* _Set problem_
Repeat the part of the items below that opens with the line containing "Screen dimensions: 1158x915" and closes with the line containing "Action: pos(1003,882)", with both of those lines included.

Source data
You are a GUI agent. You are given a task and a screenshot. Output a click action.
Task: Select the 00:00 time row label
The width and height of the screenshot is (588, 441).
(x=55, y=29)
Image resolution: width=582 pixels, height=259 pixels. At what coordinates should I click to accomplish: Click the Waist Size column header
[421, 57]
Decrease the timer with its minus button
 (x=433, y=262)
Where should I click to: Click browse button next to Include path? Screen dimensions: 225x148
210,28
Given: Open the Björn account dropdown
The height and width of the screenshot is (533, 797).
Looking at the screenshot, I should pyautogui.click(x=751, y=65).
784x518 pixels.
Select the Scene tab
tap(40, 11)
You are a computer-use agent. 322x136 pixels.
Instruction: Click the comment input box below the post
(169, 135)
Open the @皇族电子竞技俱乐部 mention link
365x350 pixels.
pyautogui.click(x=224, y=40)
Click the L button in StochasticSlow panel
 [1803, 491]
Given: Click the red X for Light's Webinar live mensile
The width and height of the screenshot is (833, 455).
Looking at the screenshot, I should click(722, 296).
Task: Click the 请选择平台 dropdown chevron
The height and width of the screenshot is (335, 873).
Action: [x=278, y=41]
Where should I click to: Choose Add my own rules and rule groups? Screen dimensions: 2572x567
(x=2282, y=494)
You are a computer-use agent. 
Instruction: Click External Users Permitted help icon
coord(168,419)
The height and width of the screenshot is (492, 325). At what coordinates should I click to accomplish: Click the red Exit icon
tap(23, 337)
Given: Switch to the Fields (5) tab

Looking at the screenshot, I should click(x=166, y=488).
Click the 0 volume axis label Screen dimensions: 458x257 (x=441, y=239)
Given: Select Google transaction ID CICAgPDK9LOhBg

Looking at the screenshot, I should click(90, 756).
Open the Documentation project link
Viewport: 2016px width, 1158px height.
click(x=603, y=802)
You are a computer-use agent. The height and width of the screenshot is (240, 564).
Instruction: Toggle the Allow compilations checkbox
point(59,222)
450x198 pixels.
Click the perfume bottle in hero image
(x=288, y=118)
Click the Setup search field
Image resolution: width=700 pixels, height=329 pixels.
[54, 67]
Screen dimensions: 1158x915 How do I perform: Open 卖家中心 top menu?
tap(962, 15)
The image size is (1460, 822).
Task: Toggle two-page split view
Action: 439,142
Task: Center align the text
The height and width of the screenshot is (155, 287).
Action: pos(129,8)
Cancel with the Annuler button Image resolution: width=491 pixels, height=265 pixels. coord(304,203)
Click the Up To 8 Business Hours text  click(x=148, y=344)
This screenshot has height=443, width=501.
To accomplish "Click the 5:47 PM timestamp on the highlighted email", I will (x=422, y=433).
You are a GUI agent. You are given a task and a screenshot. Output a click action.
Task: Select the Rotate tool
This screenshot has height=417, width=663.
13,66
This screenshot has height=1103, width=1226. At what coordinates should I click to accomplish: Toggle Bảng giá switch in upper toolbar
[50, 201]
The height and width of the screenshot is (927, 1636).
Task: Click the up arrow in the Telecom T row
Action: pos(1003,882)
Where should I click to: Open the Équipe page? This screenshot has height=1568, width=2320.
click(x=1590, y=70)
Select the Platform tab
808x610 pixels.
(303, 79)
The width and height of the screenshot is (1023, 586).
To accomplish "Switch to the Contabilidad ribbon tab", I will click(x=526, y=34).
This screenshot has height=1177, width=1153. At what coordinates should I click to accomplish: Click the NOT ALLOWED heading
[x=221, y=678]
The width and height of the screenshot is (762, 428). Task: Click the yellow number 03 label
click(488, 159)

* _Exercise answer_
Screen dimensions: 1158x915 How do I perform: Open 卖家中心 top menu?
tap(962, 15)
The image size is (1460, 822).
Task: Toggle two-page split view
Action: 439,142
Task: Center align the text
The height and width of the screenshot is (155, 287).
Action: pos(129,8)
Cancel with the Annuler button Image resolution: width=491 pixels, height=265 pixels. coord(304,203)
Click the Up To 8 Business Hours text  click(x=148, y=344)
This screenshot has height=443, width=501.
To accomplish "Click the 5:47 PM timestamp on the highlighted email", I will (x=422, y=433).
You are a GUI agent. You are given a task and a screenshot. Output a click action.
Task: Select the Rotate tool
This screenshot has height=417, width=663.
13,66
This screenshot has height=1103, width=1226. At what coordinates should I click to accomplish: Toggle Bảng giá switch in upper toolbar
[50, 201]
The height and width of the screenshot is (927, 1636).
Task: Click the up arrow in the Telecom T row
Action: pos(1003,882)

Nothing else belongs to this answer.